Review: Heart Mountain
Title: Heart Mountain
Author: Gretel Ehrlich
Publisher: ebook: Open Road Media, 2017, 382 pages. Original hardback Viking, 1988.
Source: Free review copy from the publisher
Publisher's Blurb:
This is the story of Kai, a graduate student reunited with his old-fashioned parents in the most painful way possible; Mariko, a gifted artist; Mariko’s husband, a political dissident; and her aging grandfather, a Noh mask carver from Kyoto. It is also the story of McKay, who runs his family farm outside the nearby town; Pinkey, an alcoholic cowboy; and Madeleine, whose soldier husband is missing in the Pacific. Most of all, Heart Mountain is about what happens when these two groups collide. Politics, loyalty, history, love—soon the bedrocks of society will seem as transient and fleeting as life itself.
Set at the real-life Heart Mountain Relocation Center in Wyoming, this powerful novel paints “a sweeping, yet finely shaded portrait of a real West unfolding in historical time” (The Christian Science Monitor).
My Review:
I was offered this chance to review the re-issue (as an ebook) of what I believe was Gretel Ehrlich's first novel because I have reviewed many of the works of Ivan Doig, and I accepted it because of that connection, the historical and physical setting of the book, and the fact that I am aware of Gretel Ehrlich as a respected writer. I certainly wasn't sorry.
The story tackles a lot, wrangling the parallel stories of at least 6 people into something that works pretty well as a portrait of a community (or more accurately communities) in a time of struggle. Objectively, I think it probably would be a stronger book if it had tracked at least one less person, but all the threads do contribute to a strong whole.
It is impossible for me not to draw some comparisons with Ivan Doig, who wrote about a similar area. Ehrlich shares his ability to draw an evocative picture of a time and place, and her characters are well drawn, with a depth and complexity that makes them worth the writing. I did feel while reading that the book lacked something that I expect when I read Doig's works, and I think that I will call it warmth. This is a grim story in so many ways, and rightly so--it was a grim time, and the deportation of Japanese Americans to concentration camps in the interior was ugly. Even so, I think I would have enjoyed the book more had there been that warmth, that touch of humor, that allows a story to tell of grim events without weighing the reader down.
But several days after finishing the book, I am still contemplating some aspects of it, and seeing value in aspects of it that on first reading I thought gratuitous.

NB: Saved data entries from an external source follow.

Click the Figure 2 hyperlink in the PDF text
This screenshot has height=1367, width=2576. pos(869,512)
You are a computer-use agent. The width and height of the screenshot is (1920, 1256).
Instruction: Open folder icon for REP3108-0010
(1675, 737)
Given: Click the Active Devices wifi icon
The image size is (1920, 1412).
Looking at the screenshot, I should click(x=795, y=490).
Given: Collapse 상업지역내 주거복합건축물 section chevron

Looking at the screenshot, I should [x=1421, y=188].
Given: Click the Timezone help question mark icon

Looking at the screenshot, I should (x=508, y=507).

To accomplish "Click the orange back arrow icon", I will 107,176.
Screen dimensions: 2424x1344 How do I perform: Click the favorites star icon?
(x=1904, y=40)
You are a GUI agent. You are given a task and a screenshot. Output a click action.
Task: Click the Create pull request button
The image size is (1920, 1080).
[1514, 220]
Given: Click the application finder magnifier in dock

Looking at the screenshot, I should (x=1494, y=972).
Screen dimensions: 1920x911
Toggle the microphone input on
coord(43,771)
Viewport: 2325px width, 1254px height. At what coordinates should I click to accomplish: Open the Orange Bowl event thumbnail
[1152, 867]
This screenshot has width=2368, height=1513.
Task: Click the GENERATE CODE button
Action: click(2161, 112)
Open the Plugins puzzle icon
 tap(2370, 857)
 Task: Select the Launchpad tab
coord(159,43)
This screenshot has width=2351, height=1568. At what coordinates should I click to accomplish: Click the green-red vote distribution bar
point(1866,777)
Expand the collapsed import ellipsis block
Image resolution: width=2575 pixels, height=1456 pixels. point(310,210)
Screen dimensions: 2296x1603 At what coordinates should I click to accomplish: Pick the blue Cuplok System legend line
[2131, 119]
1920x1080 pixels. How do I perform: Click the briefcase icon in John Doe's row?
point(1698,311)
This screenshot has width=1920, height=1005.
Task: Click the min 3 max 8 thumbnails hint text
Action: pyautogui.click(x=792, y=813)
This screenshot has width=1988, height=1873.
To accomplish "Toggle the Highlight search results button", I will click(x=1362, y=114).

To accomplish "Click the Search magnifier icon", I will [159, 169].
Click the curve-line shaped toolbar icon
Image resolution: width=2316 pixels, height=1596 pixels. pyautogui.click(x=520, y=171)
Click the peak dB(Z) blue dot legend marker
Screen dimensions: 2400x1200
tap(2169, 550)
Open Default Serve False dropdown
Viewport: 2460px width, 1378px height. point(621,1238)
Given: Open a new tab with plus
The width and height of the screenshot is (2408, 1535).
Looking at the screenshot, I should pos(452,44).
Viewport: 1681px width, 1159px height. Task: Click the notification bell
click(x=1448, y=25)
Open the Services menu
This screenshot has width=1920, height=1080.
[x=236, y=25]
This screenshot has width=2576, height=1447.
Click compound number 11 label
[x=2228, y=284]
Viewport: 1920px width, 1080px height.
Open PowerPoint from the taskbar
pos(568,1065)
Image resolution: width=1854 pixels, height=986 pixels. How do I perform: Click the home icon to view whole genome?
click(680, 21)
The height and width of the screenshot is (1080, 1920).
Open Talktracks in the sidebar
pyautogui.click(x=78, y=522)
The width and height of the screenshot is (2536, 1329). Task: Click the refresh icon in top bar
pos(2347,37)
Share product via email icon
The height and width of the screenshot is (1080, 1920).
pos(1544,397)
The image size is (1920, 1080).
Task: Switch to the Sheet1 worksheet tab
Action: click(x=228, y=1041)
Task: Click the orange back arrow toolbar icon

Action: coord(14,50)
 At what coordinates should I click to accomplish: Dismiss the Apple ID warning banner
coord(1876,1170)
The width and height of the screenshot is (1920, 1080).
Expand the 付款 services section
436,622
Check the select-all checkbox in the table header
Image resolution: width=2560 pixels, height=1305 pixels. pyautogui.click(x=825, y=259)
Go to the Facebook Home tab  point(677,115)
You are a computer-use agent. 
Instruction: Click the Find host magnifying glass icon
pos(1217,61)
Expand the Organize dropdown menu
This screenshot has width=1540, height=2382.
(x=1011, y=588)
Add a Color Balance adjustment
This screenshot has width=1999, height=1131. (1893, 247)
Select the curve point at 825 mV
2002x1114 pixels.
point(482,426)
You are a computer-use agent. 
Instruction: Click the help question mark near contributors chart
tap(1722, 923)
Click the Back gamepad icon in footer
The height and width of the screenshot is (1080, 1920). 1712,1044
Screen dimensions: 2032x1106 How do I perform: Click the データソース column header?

Some parts that at first feel like they are intrusions by minor characters help to add depth and complexity to our understanding of the nation's treatment of the Japanese Americans (not justification, because some things cannot be justified, but we can at least understand the causes. Perhaps that understanding can help prevent similar mistakes from being made in the future). And that is proof to me that this is a good novel, and one that deserves reading, and possibly re-reading.
My Recommendation:
Read it. If you have any interest in American history, WWII, or how racism informs our actions, read it. And if you want to know what a Wyoming winter feels like, or a summer...read it. It's not a light book, but it does cast a good light.
FTC Disclosure: I was given a free ebook for review, and received nothing further from the writer or publisher for my honest review. The opinions expressed are my own and those of no one else. I am disclosing this in accordance with the Federal Trade Commission's 16 CFR, Part 255: "Guides Concerning the Use of Endorsements and Testimonials in Advertising."